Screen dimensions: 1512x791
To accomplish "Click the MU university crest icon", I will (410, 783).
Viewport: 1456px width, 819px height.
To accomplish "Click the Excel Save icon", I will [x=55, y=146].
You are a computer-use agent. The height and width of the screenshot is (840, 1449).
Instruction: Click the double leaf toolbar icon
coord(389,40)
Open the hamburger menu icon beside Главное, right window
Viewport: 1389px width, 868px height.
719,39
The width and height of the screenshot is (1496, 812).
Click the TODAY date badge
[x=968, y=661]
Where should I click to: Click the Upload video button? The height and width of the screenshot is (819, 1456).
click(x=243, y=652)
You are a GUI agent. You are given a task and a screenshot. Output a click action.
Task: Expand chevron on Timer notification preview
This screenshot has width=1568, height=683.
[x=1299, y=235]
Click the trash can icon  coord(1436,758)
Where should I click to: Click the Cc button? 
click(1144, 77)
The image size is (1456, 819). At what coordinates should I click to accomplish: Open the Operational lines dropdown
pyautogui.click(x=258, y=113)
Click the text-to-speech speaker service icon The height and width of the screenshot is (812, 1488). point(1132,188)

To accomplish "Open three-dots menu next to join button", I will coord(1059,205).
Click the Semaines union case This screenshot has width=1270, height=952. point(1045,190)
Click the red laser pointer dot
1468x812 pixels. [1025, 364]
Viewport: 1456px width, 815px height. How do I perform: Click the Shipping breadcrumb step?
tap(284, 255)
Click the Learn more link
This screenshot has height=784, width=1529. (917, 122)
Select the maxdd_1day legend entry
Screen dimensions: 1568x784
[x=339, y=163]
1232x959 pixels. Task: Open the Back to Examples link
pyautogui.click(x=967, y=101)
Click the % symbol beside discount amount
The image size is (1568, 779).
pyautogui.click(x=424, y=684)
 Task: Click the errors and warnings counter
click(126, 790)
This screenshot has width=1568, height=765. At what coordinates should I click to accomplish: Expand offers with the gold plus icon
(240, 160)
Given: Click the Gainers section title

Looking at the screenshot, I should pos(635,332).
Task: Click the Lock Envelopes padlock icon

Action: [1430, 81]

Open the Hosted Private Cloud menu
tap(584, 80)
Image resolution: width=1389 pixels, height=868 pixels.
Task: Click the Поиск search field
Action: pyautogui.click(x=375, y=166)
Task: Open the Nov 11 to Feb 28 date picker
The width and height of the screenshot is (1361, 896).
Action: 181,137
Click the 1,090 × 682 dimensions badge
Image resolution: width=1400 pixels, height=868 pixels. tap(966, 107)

------------------------------------

### EXERCISE OBJECTIVE
The whole listing needs copying. Write it out exactly.

### EXERCISE RESULT
Screen dimensions: 1512x791
To accomplish "Click the MU university crest icon", I will (410, 783).
Viewport: 1456px width, 819px height.
To accomplish "Click the Excel Save icon", I will [x=55, y=146].
You are a computer-use agent. The height and width of the screenshot is (840, 1449).
Instruction: Click the double leaf toolbar icon
coord(389,40)
Open the hamburger menu icon beside Главное, right window
Viewport: 1389px width, 868px height.
719,39
The width and height of the screenshot is (1496, 812).
Click the TODAY date badge
[x=968, y=661]
Where should I click to: Click the Upload video button? The height and width of the screenshot is (819, 1456).
click(x=243, y=652)
You are a GUI agent. You are given a task and a screenshot. Output a click action.
Task: Expand chevron on Timer notification preview
This screenshot has width=1568, height=683.
[x=1299, y=235]
Click the trash can icon  coord(1436,758)
Where should I click to: Click the Cc button? 
click(1144, 77)
The image size is (1456, 819). At what coordinates should I click to accomplish: Open the Operational lines dropdown
pyautogui.click(x=258, y=113)
Click the text-to-speech speaker service icon The height and width of the screenshot is (812, 1488). point(1132,188)

To accomplish "Open three-dots menu next to join button", I will coord(1059,205).
Click the Semaines union case This screenshot has width=1270, height=952. point(1045,190)
Click the red laser pointer dot
1468x812 pixels. [1025, 364]
Viewport: 1456px width, 815px height. How do I perform: Click the Shipping breadcrumb step?
tap(284, 255)
Click the Learn more link
This screenshot has height=784, width=1529. (917, 122)
Select the maxdd_1day legend entry
Screen dimensions: 1568x784
[x=339, y=163]
1232x959 pixels. Task: Open the Back to Examples link
pyautogui.click(x=967, y=101)
Click the % symbol beside discount amount
The image size is (1568, 779).
pyautogui.click(x=424, y=684)
 Task: Click the errors and warnings counter
click(126, 790)
This screenshot has width=1568, height=765. At what coordinates should I click to accomplish: Expand offers with the gold plus icon
(240, 160)
Given: Click the Gainers section title

Looking at the screenshot, I should pos(635,332).
Task: Click the Lock Envelopes padlock icon

Action: [1430, 81]

Open the Hosted Private Cloud menu
tap(584, 80)
Image resolution: width=1389 pixels, height=868 pixels.
Task: Click the Поиск search field
Action: pyautogui.click(x=375, y=166)
Task: Open the Nov 11 to Feb 28 date picker
The width and height of the screenshot is (1361, 896).
Action: 181,137
Click the 1,090 × 682 dimensions badge
Image resolution: width=1400 pixels, height=868 pixels. tap(966, 107)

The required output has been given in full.